• **SOURCE DOCUMENT**:

------------------------------------------------

In order to allow matches to take place without such constraints and problems, a number of captains and representatives from various London clubs met at Freemasons' Tavern in Lincoln's Inn Fields on 26 October 1863. Kensington School was one of the twelve teams represented, and thus became a founder member of the Football Association.

The school remained a member of the Football Association until 1871, by which time it had switched codes to rugby. The school did not play many Association matches; the first recorded was against Harrow School in 1864.

==Buildings==
The school was established at No. 31 Kensington Square in 1831 The proprietors had taken that house on a short tenure and within a year of opening the number of pupils had doubled and the schoolroom had had to be enlarged. The proprietors nevertheless decided against taking a lease of No. 31, due to the potential £600 ‘substantial repairs’, and in June 1833 purchased the freehold of No. 27. This was an old house that had stood empty for some years and the proprietors planned to rebuild it. At the same time two-and-a-half acres of ground was leased behind the house, previously William Cobbett's nursery, for use as a playground. No. 27. had always been the largest house on the west side of the square and was the second to be erected on the site and dated from 1833–4, especially built for the school. The original house was built in the mid-1690s by the woodmonger John Kemp. Later occupants included the Marquis du Court 1700–1, ‘Lady Illey’ 1722, and Stephen Ashby (c. 1732–52), benefactor of St. Bartholomews Hospital, Christ's Hospital and Bethlehem Hospital.

The rebuilding of No. 27 was carried out by George Todd of Chelsea in 1833–4 at a cost of some £3,500, the architect was William Crake of Notting Hill, "a gentleman of professional eminence and skill", although William was a builder and it is likely his relation John was the architect. The new school was in two parts: a front building, on the site of the old house, known as School House, intended as the headmaster's residence, but it also contained other facilities such as a dining-room for the boys and bedrooms and a dormitory for boarders. A separate schoolroom was behind. The school was four storeys high with an austere brick fronth. Certain original elements were kept, such as the staircase above the ground floor. The walls were originally painted ‘light Tea-Green’, the skirting a shade darker and the cornices lighter: the colour of the ceiling was to be either ‘a reflection of the wall’ or cream ‘as may be designed best to Harmonise the General Appearance of the Room, Observing that the prevailing color of the furniture is Red’. The boys' bedrooms were on the top floor. The first and second floors were evidently occupied by the headmaster, to whom the house was let for £80 a year.

------------------------------------------------

• **STORED DATA**:
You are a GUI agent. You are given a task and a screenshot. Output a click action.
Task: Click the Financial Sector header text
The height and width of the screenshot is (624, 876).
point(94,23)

------------------------------------------------

• **TO DO**:
[A] Answer these questions from the Kensington School text:
(i) Where did the club captains and representatives meet on 26 October 1863?
(ii) Against which school was the school's first recorded Association match played?
(iii) Who carried out the rebuilding of No. 27, and at roughly what cost?
[B] Duplicate the passage of the Kensington School text that runs from "The school remained" up to and including "School in 1864.".

• **ANSWERS BY ITEM**:
[A]
(i) Freemasons' Tavern in Lincoln's Inn Fields
(ii) Harrow School, in 1864
(iii) George Todd of Chelsea, at a cost of some £3,500

[B]
The school remained a member of the Football Association until 1871, by which time it had switched codes to rugby. The school did not play many Association matches; the first recorded was against Harrow School in 1864.